# Ride report: Magellan



## Trails4Two (May 12, 2008)

Tried a new trail today. It's called Magellan on our local web guide and runs along part of the Tabeguache trail. About 20 miles of double track. Simply put - not really worth it. Since it's about 15 min from our house, I shouldn't complain. The good side was some really nice scenery and about 2 miles of downhill slickrock. It was countered by a buttpile of uphill. There is nothing level on this route. Today was about 95 degrees out there so we were pretty wiped out at the end. Here's a couple of pics. Next weekend we will be joining about 4 other tandem teams in Winter Park, CO (Highs in the low 60's) for some really sweet singletracks!


----------



## giff07 (Jun 7, 2010)

Love the scenery. Lots of open area though, so at 95 degrees I'm sure you were really cooked!
Ed and Pat Gifford
Toms River , NJ


----------



## Trails4Two (May 12, 2008)

The trails around Grand Junction are known for many things - shade is not one of them. We were definitely cooked.
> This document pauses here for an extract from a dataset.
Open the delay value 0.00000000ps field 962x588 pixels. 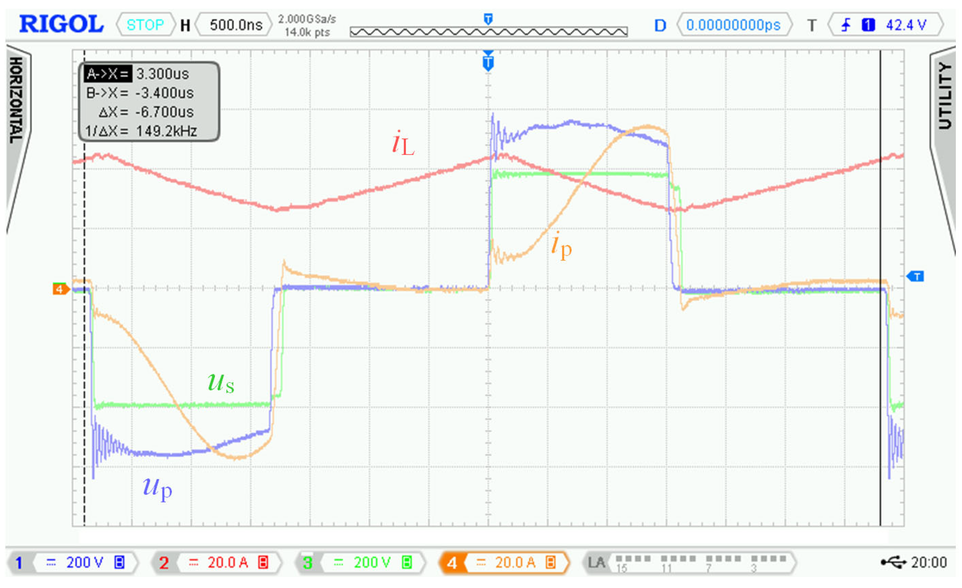coord(733,25)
Our Planet Bike cyclometer has a thermometer (which is only accurate enough to use for entertainment purposes) which read between 98 and 111 degrees most of the time. We started at 8:30am but it was already getting up there


----------



## ds2199 (Sep 16, 2008)

Trails4Two said:


> Next weekend we will be joining about 4 other tandem teams in Winter Park, CO (Highs in the low 60's) for some really sweet singletracks!


We're looking forward to riding with a few other tandems next weekend. The trails (and temps) in Winter Park are about perfect!! Too bad we forgot the camera or I'd post up a few pics.


----------